PROBLEM REQUIREMENTS =>
Format the part that opens with the line containing "Point to the word series: in yellow" and closes with the line containing "coord(1533,918)" as a JSON list of strings, one string per line, with blank lines left out. Leave the pictures out of the answer.

GIVEN ENTRIES =>
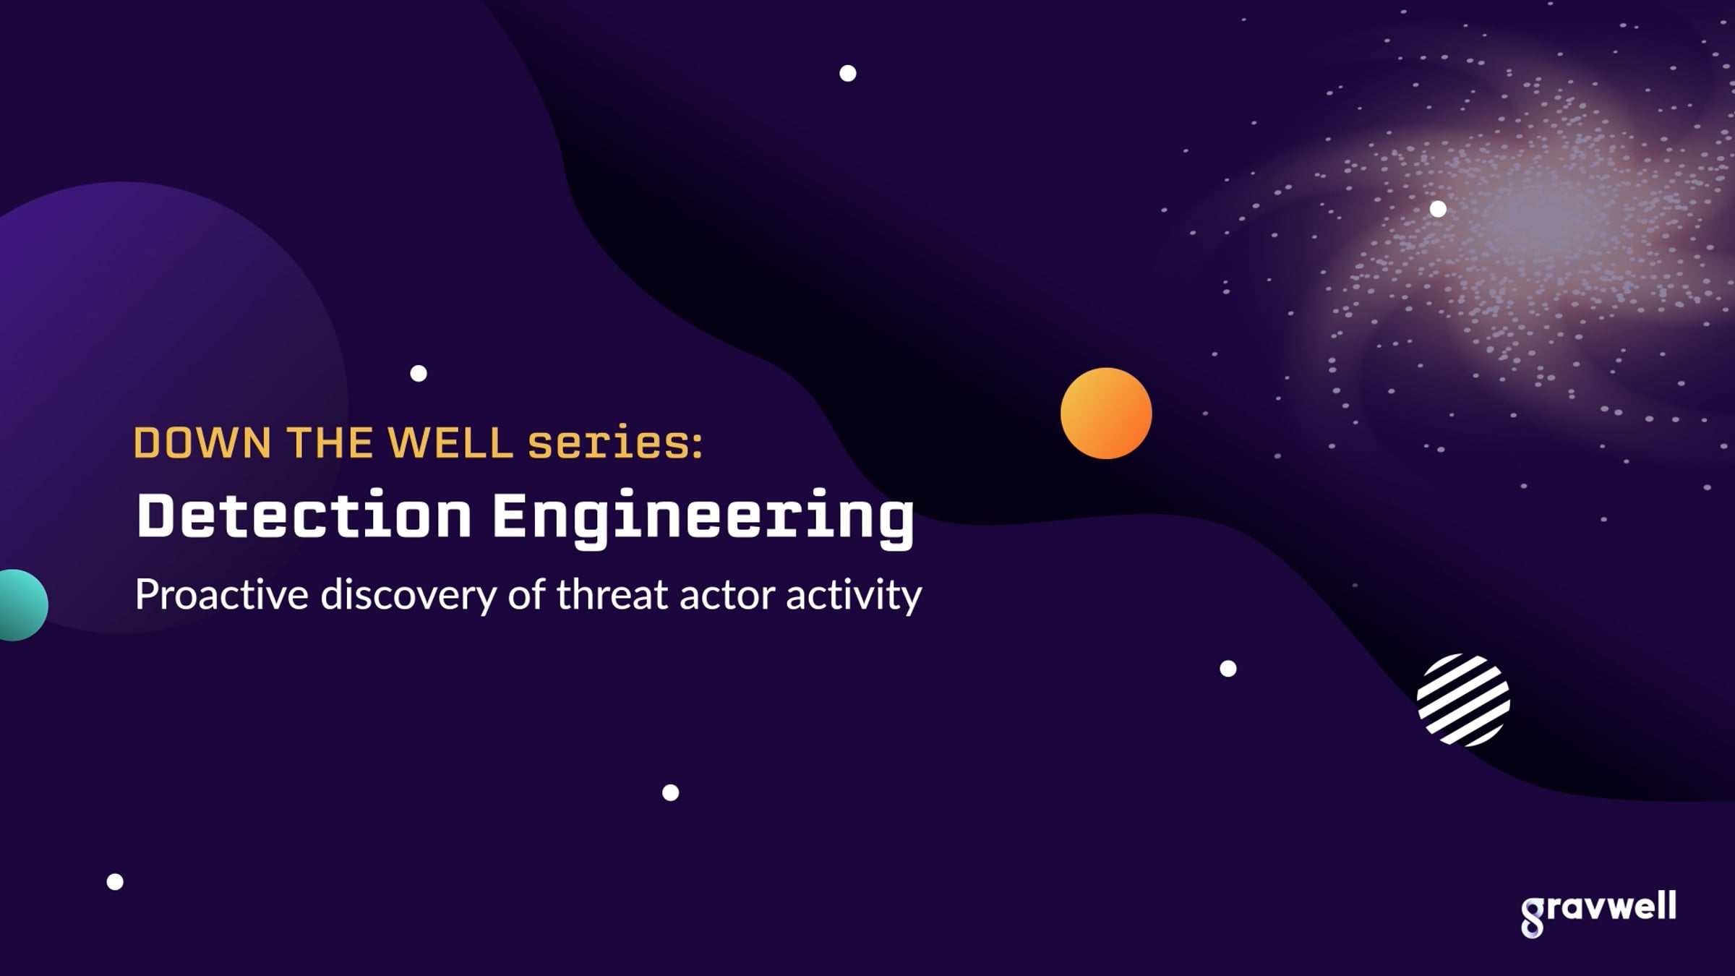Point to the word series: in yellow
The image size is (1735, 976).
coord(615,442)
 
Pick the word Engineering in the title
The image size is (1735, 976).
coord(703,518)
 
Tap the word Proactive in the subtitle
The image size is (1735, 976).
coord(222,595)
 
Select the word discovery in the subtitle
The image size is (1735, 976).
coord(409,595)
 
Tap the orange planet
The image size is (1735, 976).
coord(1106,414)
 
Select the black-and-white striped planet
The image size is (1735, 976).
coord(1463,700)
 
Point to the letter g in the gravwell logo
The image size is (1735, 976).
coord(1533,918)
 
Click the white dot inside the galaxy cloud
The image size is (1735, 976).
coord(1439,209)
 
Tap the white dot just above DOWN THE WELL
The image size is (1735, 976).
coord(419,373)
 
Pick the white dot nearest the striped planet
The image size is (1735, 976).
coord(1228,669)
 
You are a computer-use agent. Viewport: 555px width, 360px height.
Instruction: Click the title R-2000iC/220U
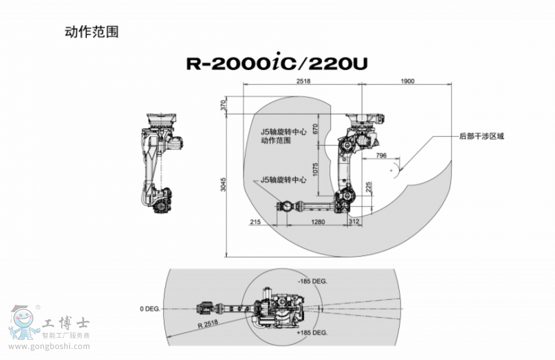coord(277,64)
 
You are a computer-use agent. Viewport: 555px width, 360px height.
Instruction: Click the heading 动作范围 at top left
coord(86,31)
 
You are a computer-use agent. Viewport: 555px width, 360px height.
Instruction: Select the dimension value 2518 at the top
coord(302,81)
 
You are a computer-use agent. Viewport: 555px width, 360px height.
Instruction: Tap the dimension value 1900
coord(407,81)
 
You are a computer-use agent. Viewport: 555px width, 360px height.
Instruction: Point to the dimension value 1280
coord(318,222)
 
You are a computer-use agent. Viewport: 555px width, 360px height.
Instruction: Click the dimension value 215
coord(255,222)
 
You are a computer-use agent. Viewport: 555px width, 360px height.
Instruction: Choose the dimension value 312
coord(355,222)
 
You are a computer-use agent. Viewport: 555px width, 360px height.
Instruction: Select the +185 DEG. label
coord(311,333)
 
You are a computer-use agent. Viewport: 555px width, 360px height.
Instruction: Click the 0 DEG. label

---

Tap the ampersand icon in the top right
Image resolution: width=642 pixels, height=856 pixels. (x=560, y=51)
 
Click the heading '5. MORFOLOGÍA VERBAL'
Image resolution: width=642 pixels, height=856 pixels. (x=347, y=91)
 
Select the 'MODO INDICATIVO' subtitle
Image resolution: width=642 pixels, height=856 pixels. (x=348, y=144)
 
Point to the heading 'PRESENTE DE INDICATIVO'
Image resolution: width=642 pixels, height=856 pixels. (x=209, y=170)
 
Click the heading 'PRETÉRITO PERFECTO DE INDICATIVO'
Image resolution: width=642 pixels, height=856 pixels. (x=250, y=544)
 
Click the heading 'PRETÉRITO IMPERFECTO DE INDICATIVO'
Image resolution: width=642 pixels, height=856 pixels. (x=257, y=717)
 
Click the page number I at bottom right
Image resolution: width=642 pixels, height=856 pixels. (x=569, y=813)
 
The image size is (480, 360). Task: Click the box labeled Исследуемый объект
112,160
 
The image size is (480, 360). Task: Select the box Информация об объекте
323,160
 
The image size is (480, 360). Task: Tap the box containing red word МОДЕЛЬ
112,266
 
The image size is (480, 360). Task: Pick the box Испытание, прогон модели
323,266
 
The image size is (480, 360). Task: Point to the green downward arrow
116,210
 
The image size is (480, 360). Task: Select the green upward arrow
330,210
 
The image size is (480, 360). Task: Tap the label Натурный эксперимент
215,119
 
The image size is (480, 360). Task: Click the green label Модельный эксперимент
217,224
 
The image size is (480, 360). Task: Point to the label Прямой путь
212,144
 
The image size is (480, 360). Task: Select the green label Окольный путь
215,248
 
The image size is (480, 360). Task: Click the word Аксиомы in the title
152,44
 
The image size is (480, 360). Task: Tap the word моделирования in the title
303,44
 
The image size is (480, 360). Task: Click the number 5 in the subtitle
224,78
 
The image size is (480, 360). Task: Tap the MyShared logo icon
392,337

* * *

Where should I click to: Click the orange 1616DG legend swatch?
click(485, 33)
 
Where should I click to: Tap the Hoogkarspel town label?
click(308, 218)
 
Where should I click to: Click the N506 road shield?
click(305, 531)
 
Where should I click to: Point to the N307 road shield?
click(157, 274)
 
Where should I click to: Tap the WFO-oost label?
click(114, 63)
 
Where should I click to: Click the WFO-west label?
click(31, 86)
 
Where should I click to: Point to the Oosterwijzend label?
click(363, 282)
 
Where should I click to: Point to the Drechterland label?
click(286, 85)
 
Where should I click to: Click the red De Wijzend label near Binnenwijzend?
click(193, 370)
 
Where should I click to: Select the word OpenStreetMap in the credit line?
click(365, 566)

ANSWER TO THIS TASK =>
[
  "Point to the word series: in yellow",
  "The image size is (1735, 976).",
  "coord(615,442)",
  "Pick the word Engineering in the title",
  "The image size is (1735, 976).",
  "coord(703,518)",
  "Tap the word Proactive in the subtitle",
  "The image size is (1735, 976).",
  "coord(222,595)",
  "Select the word discovery in the subtitle",
  "The image size is (1735, 976).",
  "coord(409,595)",
  "Tap the orange planet",
  "The image size is (1735, 976).",
  "coord(1106,414)",
  "Select the black-and-white striped planet",
  "The image size is (1735, 976).",
  "coord(1463,700)",
  "Point to the letter g in the gravwell logo",
  "The image size is (1735, 976).",
  "coord(1533,918)"
]